Return the entries verbatim, starting with the line that contains "The image size is (683, 564)." and going on through the line that contains "click(264, 160)".

-----

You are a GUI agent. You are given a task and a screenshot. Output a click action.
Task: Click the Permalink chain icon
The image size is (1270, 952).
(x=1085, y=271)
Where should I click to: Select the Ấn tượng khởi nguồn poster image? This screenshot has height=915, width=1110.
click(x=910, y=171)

-----

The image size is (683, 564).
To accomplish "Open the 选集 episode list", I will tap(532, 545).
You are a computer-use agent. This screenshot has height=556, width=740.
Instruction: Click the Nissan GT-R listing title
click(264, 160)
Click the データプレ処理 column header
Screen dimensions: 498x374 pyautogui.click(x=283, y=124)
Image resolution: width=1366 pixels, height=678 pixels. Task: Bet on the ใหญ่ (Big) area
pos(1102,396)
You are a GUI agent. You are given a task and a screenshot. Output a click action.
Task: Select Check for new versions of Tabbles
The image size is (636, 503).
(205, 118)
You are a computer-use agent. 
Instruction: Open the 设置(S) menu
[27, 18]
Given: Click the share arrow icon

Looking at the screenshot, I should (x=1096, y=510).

-----

Correct output:
The image size is (683, 564).
To accomplish "Open the 选集 episode list", I will tap(532, 545).
You are a computer-use agent. This screenshot has height=556, width=740.
Instruction: Click the Nissan GT-R listing title
click(264, 160)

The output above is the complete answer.